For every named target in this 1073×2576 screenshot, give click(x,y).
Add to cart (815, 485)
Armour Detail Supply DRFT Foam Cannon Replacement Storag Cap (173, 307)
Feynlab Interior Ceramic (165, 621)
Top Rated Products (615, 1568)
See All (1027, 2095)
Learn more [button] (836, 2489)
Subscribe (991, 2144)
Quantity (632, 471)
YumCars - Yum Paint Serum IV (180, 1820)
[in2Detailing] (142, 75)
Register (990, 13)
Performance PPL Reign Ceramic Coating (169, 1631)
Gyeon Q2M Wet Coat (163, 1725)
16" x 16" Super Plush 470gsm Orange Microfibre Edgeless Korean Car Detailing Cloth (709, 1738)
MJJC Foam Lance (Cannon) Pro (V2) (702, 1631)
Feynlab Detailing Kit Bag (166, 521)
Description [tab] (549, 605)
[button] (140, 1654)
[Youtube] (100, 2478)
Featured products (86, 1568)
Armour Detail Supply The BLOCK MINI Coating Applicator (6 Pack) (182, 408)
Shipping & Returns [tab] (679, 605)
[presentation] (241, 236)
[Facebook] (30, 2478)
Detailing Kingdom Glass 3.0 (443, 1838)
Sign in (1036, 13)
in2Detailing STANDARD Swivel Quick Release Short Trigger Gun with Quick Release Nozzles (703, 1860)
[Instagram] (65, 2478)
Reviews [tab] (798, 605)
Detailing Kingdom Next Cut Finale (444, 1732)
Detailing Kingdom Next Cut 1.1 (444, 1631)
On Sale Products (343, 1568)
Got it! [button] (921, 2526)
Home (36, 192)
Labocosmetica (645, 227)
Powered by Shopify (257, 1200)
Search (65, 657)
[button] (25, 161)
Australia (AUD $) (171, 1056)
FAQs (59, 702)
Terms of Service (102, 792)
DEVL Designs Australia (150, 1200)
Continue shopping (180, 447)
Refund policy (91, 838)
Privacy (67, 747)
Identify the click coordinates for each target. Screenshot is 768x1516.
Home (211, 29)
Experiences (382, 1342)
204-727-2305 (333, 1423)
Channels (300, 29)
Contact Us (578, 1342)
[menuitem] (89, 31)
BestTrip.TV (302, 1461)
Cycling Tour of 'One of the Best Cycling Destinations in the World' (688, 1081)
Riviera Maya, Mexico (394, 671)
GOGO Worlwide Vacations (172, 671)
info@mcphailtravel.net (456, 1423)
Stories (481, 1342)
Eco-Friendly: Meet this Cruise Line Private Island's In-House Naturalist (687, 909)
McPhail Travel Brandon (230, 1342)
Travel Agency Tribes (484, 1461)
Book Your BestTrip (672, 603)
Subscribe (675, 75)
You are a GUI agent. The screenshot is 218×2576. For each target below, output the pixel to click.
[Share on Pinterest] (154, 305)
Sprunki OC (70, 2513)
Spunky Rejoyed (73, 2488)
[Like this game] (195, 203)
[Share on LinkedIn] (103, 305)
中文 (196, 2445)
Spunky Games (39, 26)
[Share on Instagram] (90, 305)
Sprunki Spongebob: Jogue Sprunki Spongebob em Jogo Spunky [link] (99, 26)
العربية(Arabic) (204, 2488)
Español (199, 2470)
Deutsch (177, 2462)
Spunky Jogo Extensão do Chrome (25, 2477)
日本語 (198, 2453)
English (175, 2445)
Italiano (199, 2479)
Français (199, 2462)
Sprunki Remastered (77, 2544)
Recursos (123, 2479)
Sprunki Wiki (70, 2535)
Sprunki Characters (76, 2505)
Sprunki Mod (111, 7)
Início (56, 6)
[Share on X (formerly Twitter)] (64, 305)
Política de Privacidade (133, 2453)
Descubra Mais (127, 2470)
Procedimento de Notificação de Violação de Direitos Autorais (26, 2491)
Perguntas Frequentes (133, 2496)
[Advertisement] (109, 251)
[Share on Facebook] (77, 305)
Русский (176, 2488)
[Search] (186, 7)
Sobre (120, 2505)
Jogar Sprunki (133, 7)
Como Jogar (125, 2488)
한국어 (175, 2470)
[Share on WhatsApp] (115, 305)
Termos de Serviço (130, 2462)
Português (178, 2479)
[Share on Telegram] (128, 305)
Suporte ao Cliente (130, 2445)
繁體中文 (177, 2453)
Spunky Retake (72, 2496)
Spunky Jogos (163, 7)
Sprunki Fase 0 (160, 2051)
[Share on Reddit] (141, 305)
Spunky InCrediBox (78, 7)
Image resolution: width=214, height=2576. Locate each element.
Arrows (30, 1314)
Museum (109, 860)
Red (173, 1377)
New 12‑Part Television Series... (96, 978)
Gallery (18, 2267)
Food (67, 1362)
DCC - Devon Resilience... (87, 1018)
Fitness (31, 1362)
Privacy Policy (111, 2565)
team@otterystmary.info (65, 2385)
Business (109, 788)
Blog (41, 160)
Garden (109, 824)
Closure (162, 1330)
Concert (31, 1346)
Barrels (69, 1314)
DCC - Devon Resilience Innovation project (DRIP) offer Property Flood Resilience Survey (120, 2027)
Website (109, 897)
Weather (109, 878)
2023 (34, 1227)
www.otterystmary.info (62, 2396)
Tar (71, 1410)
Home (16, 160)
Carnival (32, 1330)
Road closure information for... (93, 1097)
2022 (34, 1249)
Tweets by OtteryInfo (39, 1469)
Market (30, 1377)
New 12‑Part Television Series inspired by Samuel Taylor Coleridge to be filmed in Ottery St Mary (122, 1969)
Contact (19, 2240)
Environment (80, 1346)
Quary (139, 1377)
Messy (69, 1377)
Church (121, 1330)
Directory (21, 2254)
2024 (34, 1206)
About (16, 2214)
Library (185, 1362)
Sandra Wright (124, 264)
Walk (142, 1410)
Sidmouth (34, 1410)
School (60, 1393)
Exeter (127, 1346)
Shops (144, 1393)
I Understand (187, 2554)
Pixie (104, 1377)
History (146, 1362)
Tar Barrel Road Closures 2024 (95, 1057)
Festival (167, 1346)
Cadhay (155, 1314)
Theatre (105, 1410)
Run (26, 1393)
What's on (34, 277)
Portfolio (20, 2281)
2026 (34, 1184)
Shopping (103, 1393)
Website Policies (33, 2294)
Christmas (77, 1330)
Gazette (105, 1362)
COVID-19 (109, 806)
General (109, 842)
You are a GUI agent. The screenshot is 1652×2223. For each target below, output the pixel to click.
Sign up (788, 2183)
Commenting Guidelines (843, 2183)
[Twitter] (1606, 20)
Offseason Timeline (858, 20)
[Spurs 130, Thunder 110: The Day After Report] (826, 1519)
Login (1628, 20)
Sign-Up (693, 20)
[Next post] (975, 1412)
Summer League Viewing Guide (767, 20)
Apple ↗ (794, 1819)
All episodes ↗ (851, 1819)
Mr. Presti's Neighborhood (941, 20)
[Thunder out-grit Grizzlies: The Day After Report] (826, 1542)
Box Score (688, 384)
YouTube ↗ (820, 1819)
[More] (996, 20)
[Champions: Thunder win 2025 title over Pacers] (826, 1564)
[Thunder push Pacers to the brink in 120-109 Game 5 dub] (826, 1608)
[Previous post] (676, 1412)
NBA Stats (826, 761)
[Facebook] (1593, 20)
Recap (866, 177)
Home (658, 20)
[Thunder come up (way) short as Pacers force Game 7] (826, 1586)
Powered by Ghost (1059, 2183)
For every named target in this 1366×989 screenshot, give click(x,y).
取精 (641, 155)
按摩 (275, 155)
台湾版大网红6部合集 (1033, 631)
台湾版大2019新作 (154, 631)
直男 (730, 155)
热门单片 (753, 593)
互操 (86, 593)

## ABOUT THIS TASK
Please state how many lines in the entries above include the word "After", giving only the number.

## WRITTEN RESPONSE
2